_What the task requires_
Check every line of the records below for the string "each" and copy the ones that have it.

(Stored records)
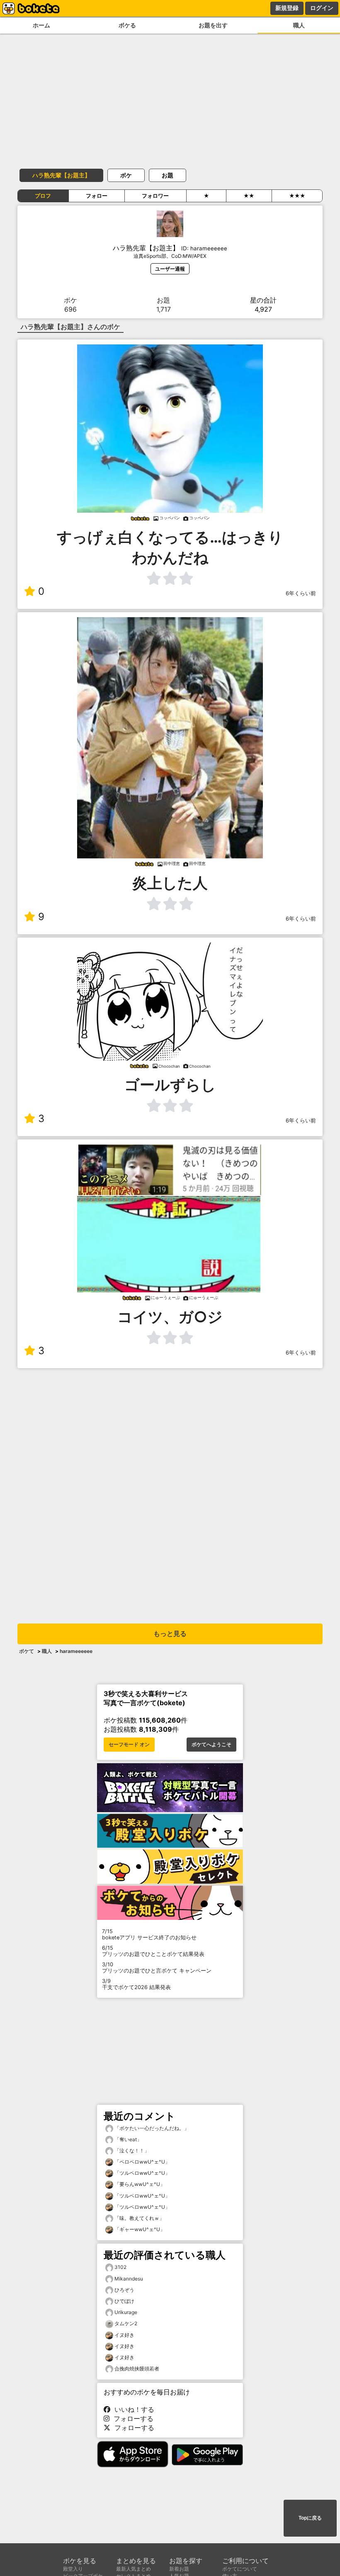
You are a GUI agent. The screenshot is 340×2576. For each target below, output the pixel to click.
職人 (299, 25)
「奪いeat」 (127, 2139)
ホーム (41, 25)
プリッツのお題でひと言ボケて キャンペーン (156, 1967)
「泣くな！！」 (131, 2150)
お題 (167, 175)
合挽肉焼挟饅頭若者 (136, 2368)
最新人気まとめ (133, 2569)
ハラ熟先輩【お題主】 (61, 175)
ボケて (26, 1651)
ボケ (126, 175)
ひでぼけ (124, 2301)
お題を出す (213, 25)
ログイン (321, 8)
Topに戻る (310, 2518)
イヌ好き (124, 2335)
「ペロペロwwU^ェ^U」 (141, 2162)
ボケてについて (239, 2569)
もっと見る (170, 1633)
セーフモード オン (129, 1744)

--

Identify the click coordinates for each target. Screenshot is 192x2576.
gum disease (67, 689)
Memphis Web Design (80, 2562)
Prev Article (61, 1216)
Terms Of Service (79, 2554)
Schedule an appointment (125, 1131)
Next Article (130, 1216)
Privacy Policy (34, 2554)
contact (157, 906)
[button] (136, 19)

_Written answer_
You are a GUI agent. The screenshot is 340×2576. For each target below, output the pixel to click.
Identify the click coordinates for each target. Screenshot is 192x2576.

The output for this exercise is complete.